- The problem
Word for word, give again the line holding "Image resolution: width=1024, height=1974." and each line after it to the end of the listing below.

- Extracted records

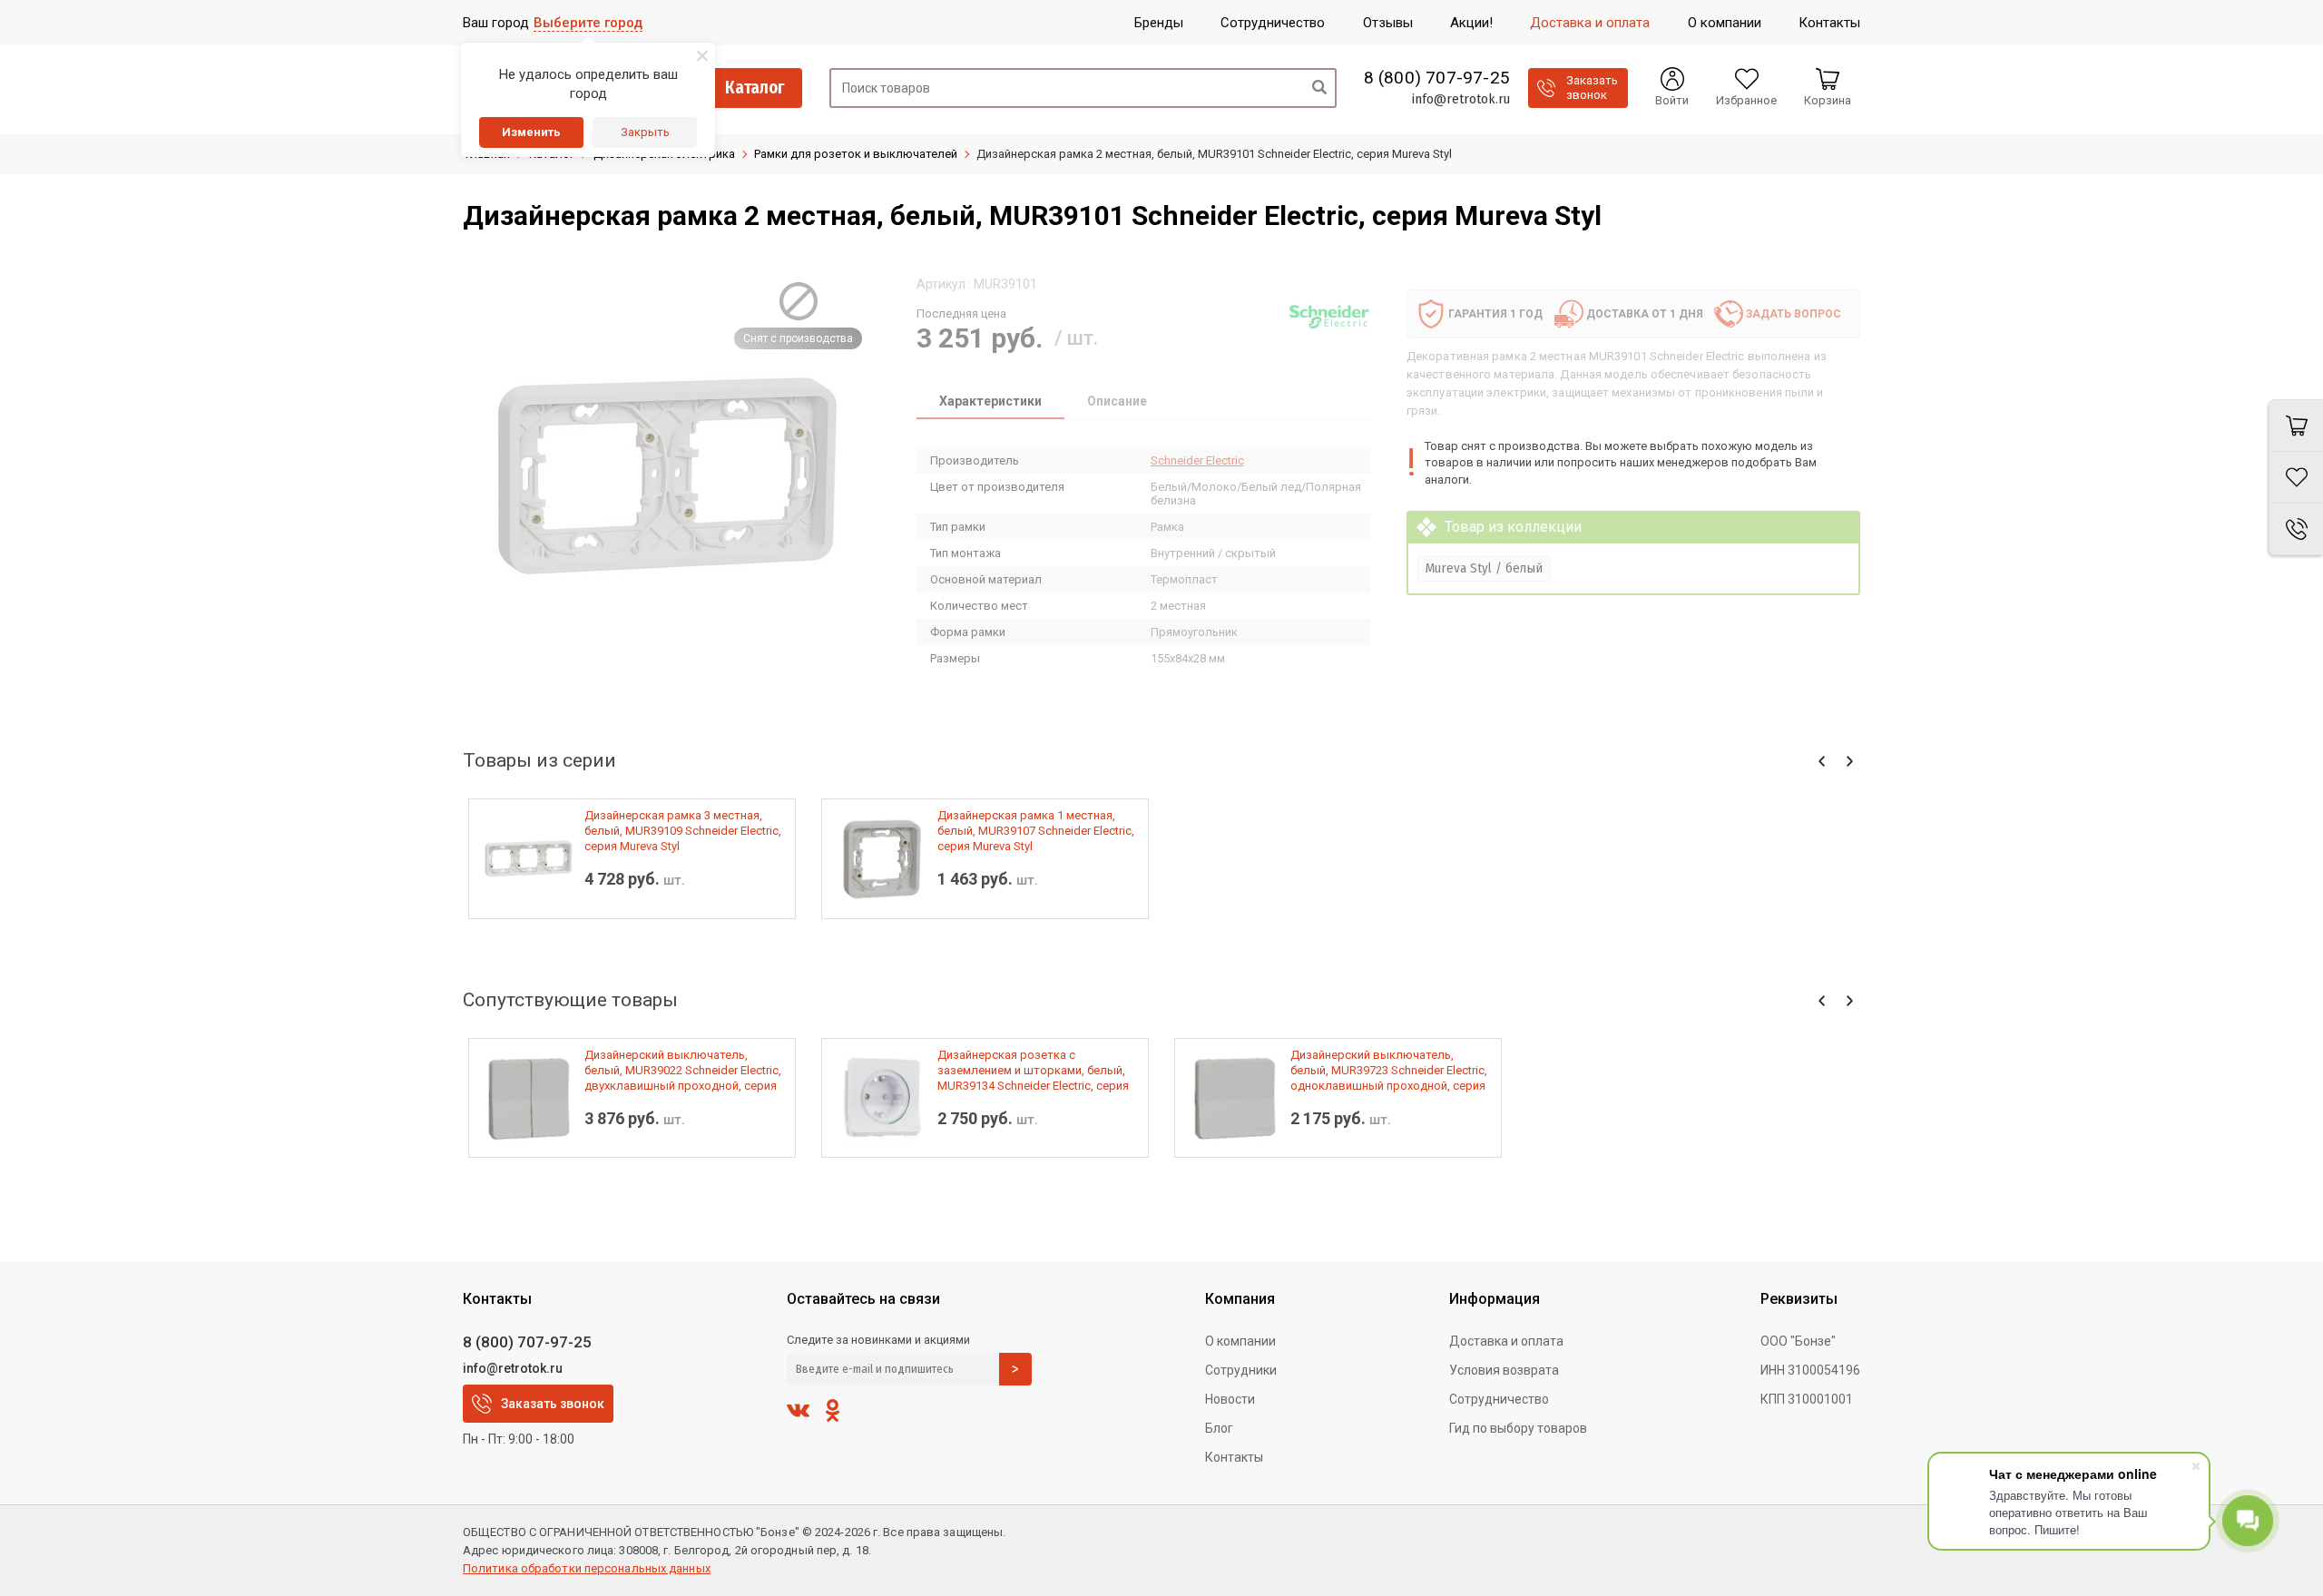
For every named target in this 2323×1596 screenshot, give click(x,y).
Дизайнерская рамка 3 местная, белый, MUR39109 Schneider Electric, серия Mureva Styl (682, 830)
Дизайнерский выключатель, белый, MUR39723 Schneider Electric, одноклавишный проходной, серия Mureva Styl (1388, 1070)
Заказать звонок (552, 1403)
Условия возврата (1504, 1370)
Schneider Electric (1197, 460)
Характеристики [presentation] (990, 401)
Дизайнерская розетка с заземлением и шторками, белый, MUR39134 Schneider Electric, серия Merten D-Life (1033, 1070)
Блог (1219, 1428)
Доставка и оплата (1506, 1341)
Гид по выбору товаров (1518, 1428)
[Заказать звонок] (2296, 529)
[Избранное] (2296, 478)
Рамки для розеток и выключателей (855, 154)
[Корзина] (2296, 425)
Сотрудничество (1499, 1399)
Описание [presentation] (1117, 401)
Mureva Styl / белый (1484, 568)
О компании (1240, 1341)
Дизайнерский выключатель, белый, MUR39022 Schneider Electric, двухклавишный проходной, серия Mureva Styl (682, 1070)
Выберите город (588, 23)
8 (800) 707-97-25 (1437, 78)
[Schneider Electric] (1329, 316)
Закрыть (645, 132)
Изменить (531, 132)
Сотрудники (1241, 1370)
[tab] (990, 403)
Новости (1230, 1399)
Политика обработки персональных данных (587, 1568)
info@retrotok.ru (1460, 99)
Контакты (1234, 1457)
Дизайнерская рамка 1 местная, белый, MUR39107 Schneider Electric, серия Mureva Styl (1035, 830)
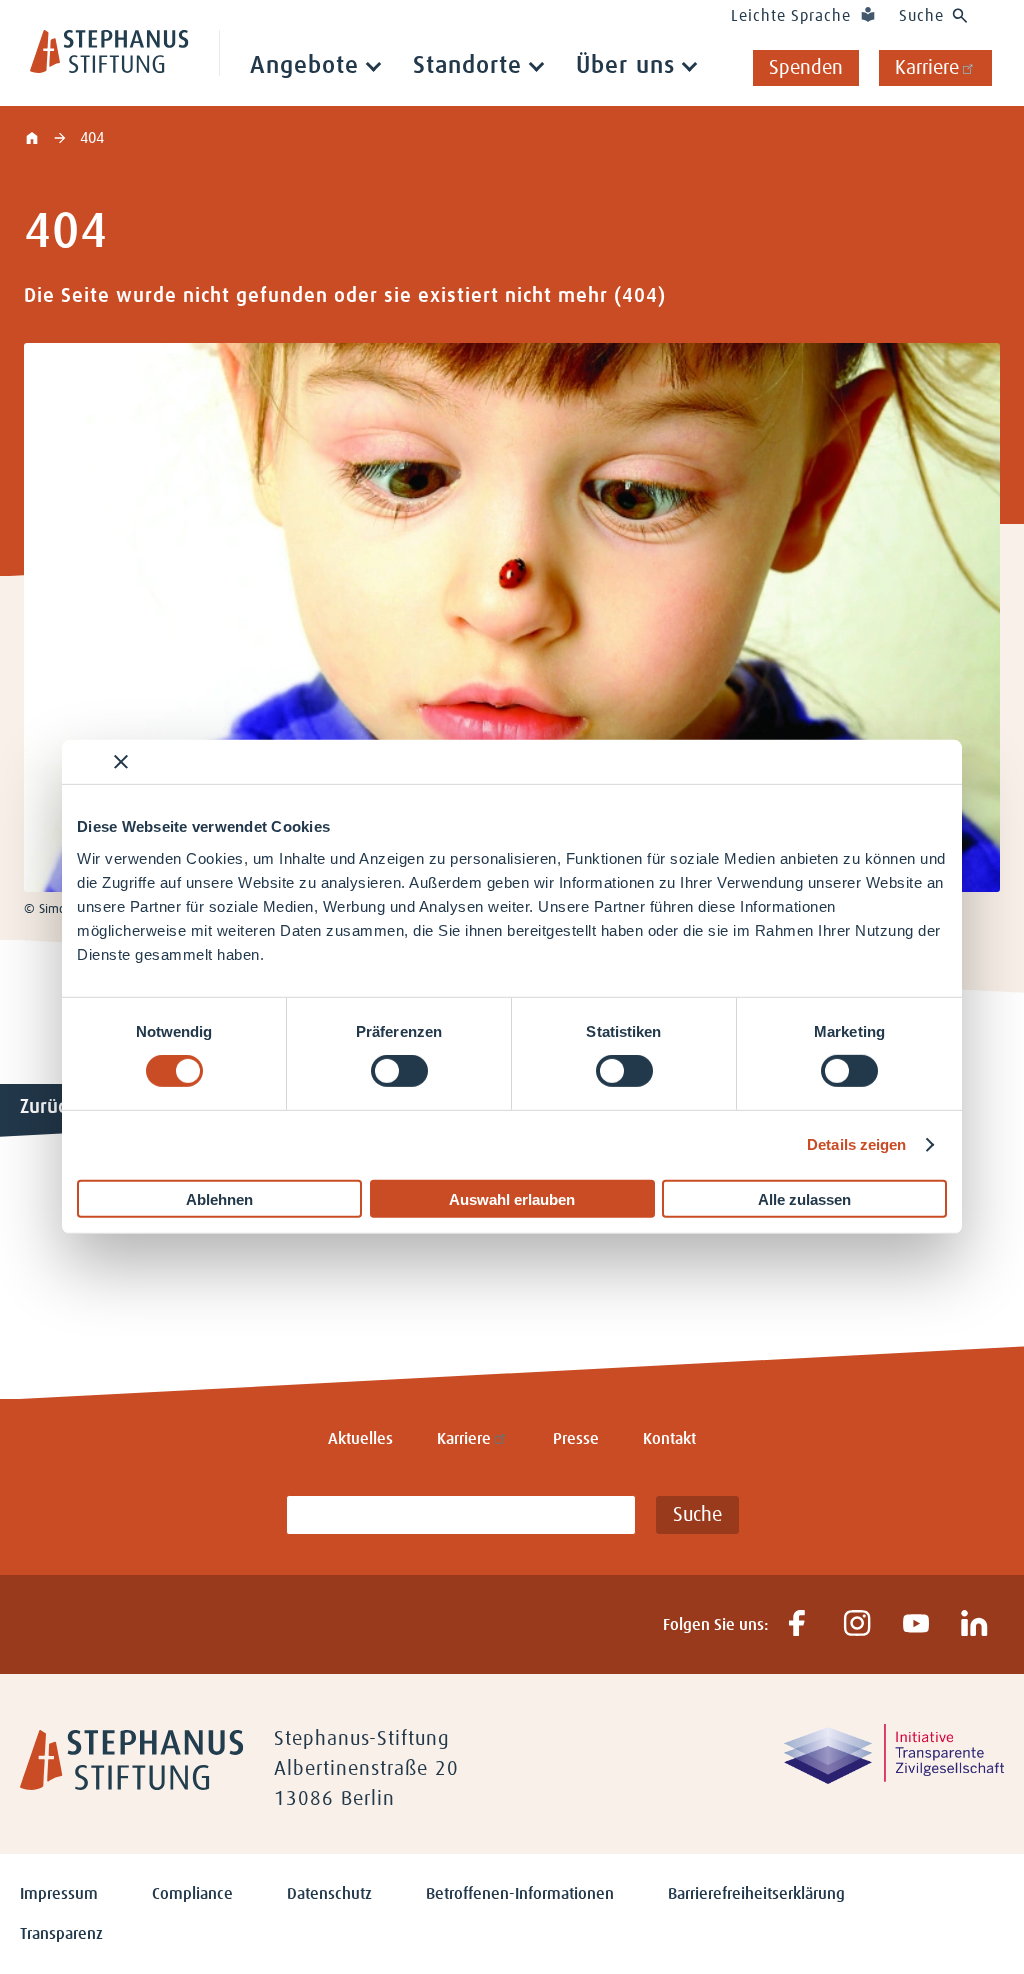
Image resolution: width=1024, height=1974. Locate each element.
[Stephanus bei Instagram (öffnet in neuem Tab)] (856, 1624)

- Exercise solution
Image resolution: width=1024, height=1974. Locate each element.
[Stephanus bei Instagram (öffnet in neuem Tab)] (856, 1624)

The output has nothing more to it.